Tip nine: learn to print your work

‘Knowing what makes a good print will help you to take better photographs. Think of it this way: if you’re not willing to print it, is it worth photographing?’ 

Nigel Millard is a professional photographer and a lifeboat crew member at Torbay. Nigel's book The Lifeboat: Courage on our Coasts tells the RNLI story through almost 500 stunning images. 

Photographer and Crew Member Nigel Millard

Photo: Nigel Millard

Photographer and Crew Member Nigel Millard.

Nigel’s tips for coastal photography

Think about composition

‘The classic advice for composition is to follow the rule of thirds, so if you’re photographing the coast, you’d put your horizon one-third or two-thirds of the way down the screen.
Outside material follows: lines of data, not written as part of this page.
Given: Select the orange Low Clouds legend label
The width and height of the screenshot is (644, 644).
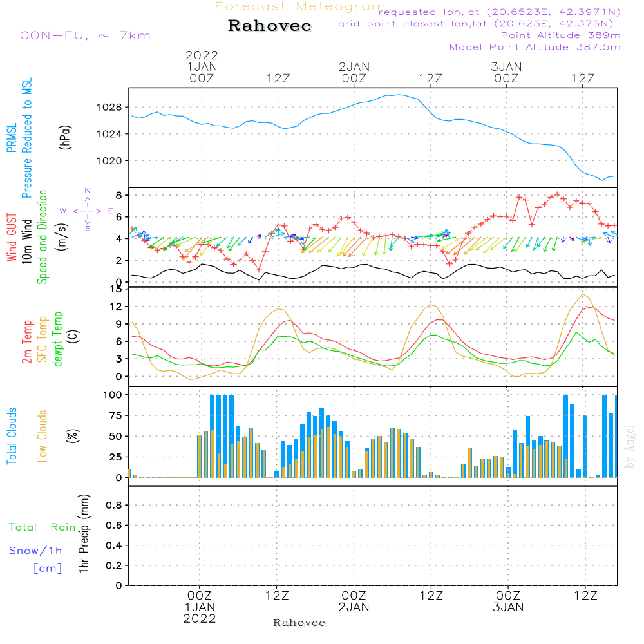Looking at the screenshot, I should (x=43, y=435).
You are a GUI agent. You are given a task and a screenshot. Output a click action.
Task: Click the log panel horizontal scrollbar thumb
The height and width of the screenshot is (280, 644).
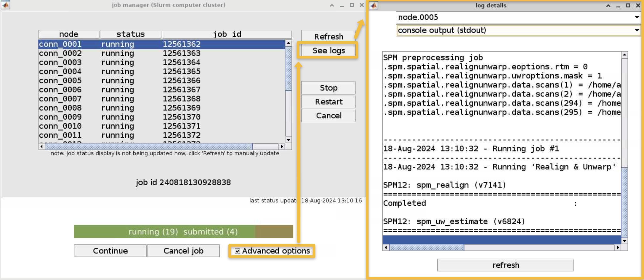click(x=427, y=247)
‘However, you shouldn’t be afraid to change things around. If things can be at an angle, put them at an angle. If you’re photographing a person, try putting them one-fifth of the way across the screen instead of one-third. A huge sky with a thin bit of sea can look good, and vice versa, a vast expanse of sea with a slither of sky. Experiment, see what works.’

Think about your subject

‘Hold the camera up to your eye and see where the subject sits best - it’s quite intuitive but the more you experiment with taking photos, the easier this becomes. Choose a subject that’s interesting - maybe they have a big beard or a colourful item of clothing. It’s all about constructing the image so that the person is the centre of attention, without physically being at the centre of the picture.’
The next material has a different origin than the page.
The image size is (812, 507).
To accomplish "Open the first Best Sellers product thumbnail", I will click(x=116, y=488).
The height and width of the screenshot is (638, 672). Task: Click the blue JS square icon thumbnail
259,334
a child plays beside a lifeguard flag on scarborough beach

Think about your lighting

‘The most common advice you’ll probably hear for lighting is: “don’t put the sun behind your subject”. Actually, I think you should try experimenting - you can get a nice starburst effect in your image by doing this.
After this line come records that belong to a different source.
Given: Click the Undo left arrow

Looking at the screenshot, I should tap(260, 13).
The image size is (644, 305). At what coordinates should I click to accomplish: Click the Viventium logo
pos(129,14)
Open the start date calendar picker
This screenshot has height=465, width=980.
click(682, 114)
‘To understand how light affects the subject and the composition, try photographing someone in a bright jacket from all directions. You’ll soon see the impact it has on the photo. The beauty of digital photography is that you can snap away and delete whatever isn’t good.’

Get the most from the coast

‘First of all, my biggest piece of advice is: don’t put yourself in a dangerous situation to get a photograph.

‘Secondly, try going out in different weather to see how this affects the photo. And, if you live near to the coast, select a seascape (or whatever your subject may be) and try taking it at a different time of day - the lighting is completely different between early morning, midday and evening. You could also experiment between tide in and tide out - you might see a causeway, pier, breakwater or beach. Look at the natural changing elements - they can make a fascinating subject.’

Two lifeboats and a hovercraft head out to Burbo Bank wind farm.

Protect your camera

‘If you’re using your phone at the coast, get a waterproof cover to protect it. When you’re around the water, there’s always a chance you could drop it. The same goes for your camera - a tea towel or chamois leather can make a good temporary cover; just drape it over the camera.’

Get a good portrait

‘Most importantly, make sure the person wants to have their photo taken. Once you know they’re happy to be photographed, give them some time to relax – that could be by talking to them or keeping quiet, whichever puts them at ease.

‘Think about how the light falls on their face, the same goes for shadows. Do you want the light to be hitting their face directly? Would you like the photograph to be backlit? You don’t need sunlight for a good photo. In fact, the best light is a flat light, which you get on an overcast day.

‘You’ll want to make sure the face is sharp – and make sure the eyes are in focus if it’s a close up. However, some photos look interesting out of focus. Imagine a kid with a bright hat or jumper running towards you, blurred because of their movement, with a wonderful sea and sky in the background. That’s a different way of using a portrait, it’s not about the face, it’s capturing a moment – it’s about the colour and the shape. Using the burst mode on your phone (if it has one) can be good for capturing movement. Again, just experiment.’

Tenby Crew Member Alan Thomas

Keep it simple

‘If you’re a novice, keep it simple. Don’t complicate and overthink it, just have a go. Experiment with different lighting, focus points and compositions. At the end of the day, you only need one photo – you can delete the other 99.’